Screenshot grounding data
━━━

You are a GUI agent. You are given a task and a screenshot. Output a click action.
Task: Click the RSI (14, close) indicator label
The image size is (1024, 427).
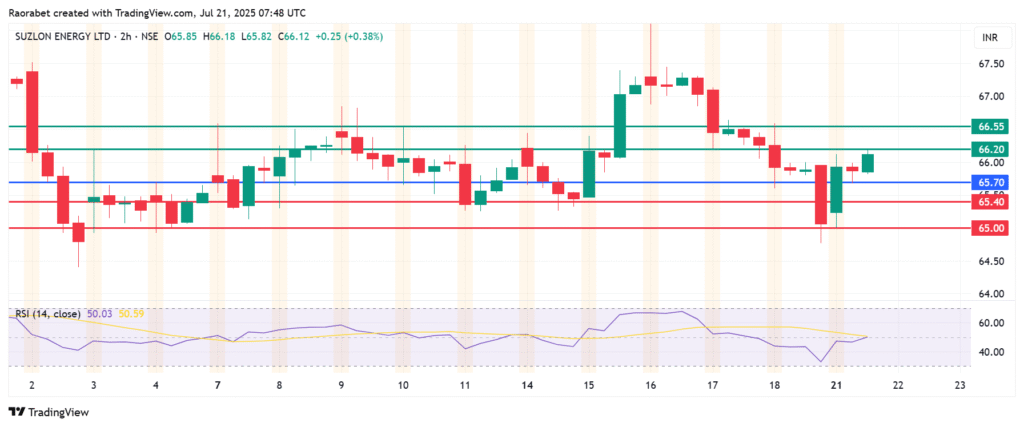[x=48, y=314]
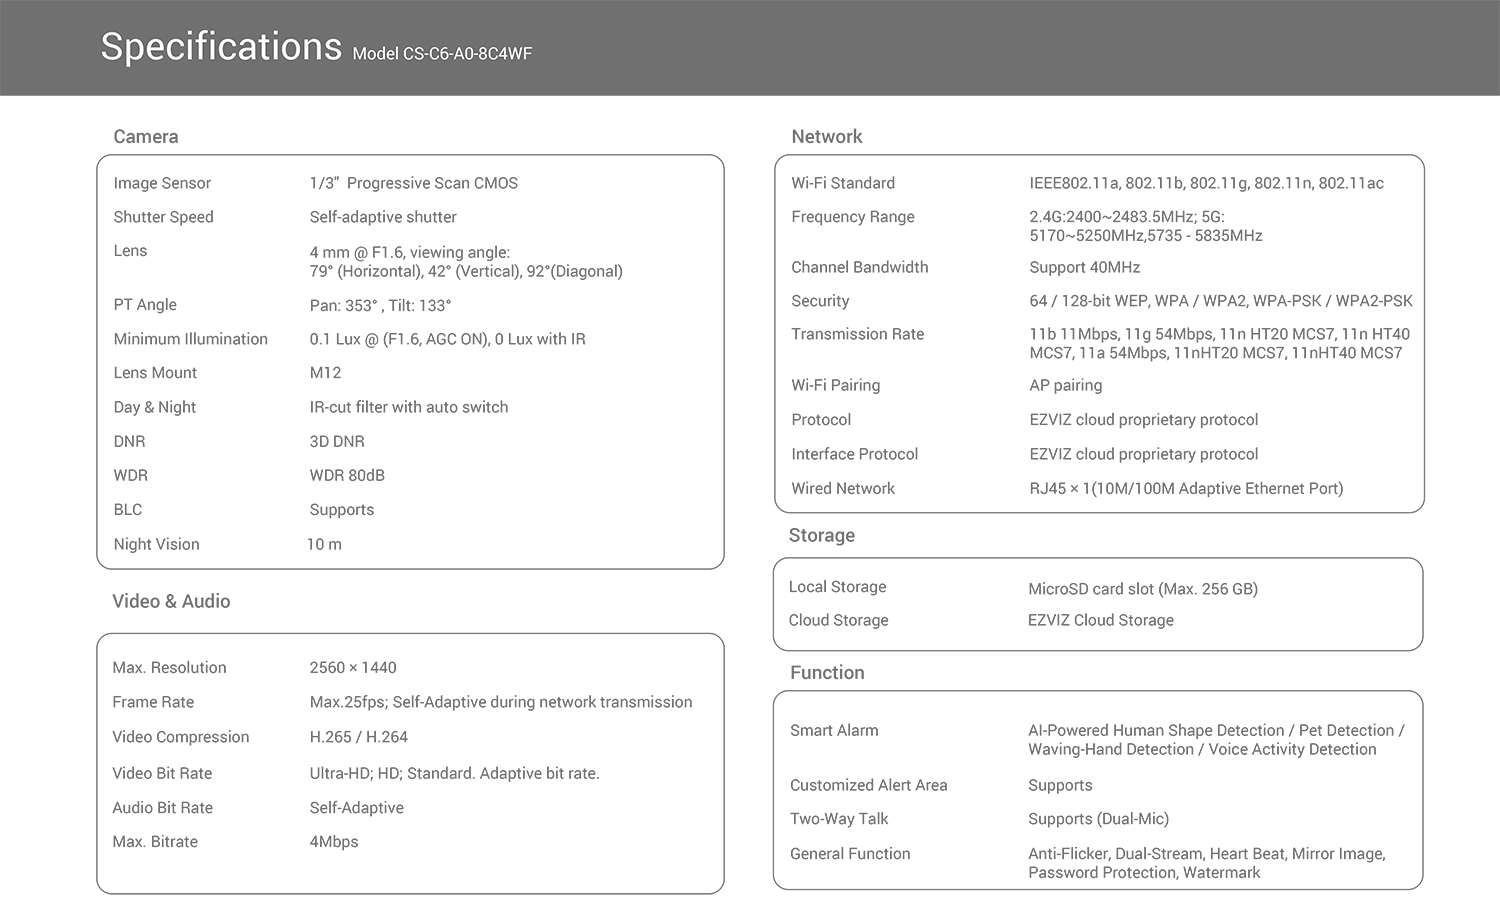The image size is (1500, 900).
Task: Click the Wi-Fi Standard label
Action: click(x=843, y=183)
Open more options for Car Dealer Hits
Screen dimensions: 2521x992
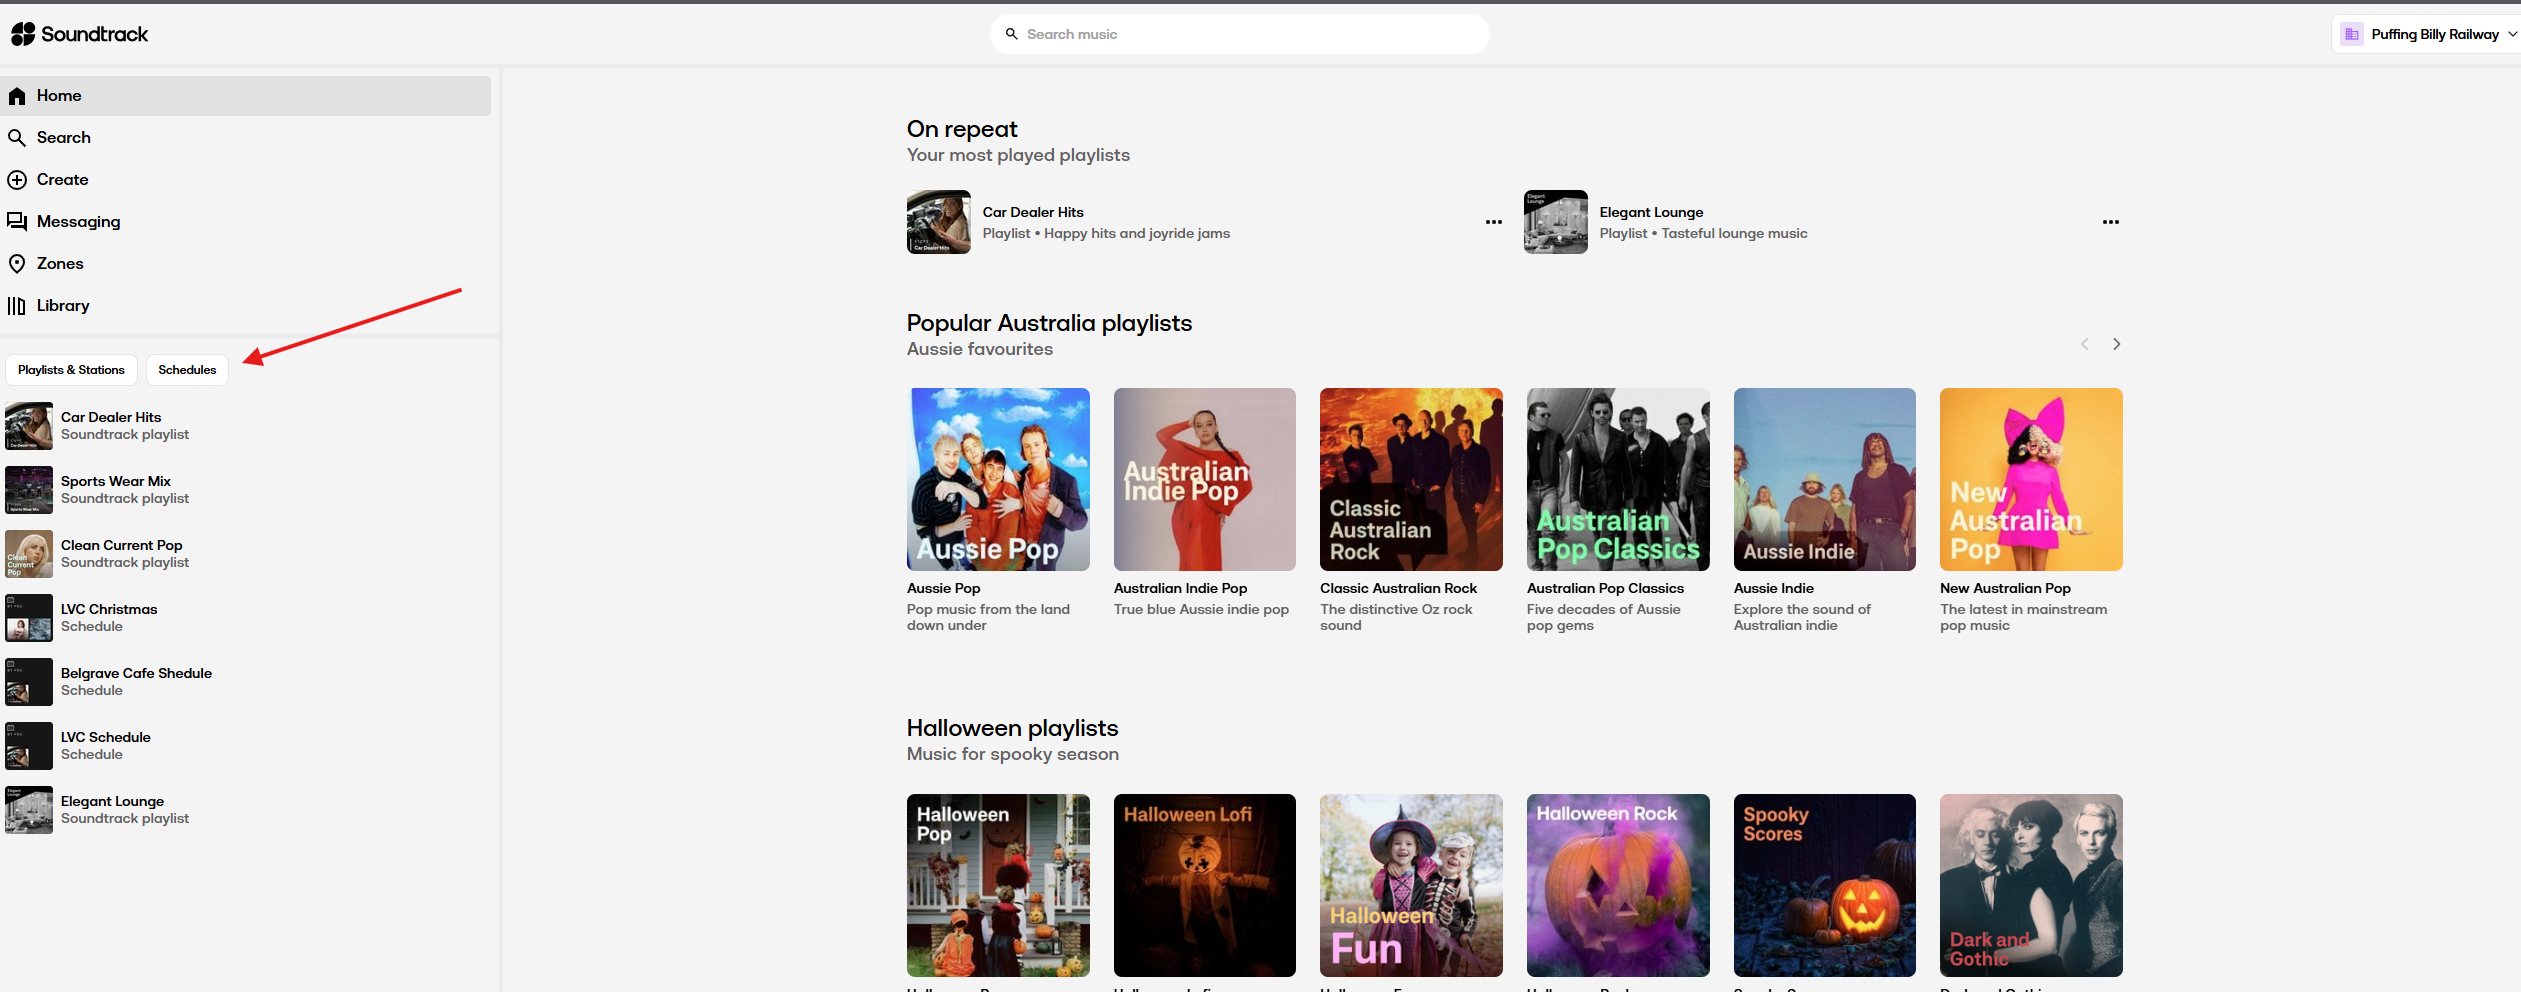(1493, 222)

━━━

» Problem to solve: Restate word for word, and only, the lines from the line that contains "Open more options for Car Dealer Hits" through the end of the data, both included; pictures are not part of the copy.

» Written answer:
Open more options for Car Dealer Hits
Screen dimensions: 2521x992
(1493, 222)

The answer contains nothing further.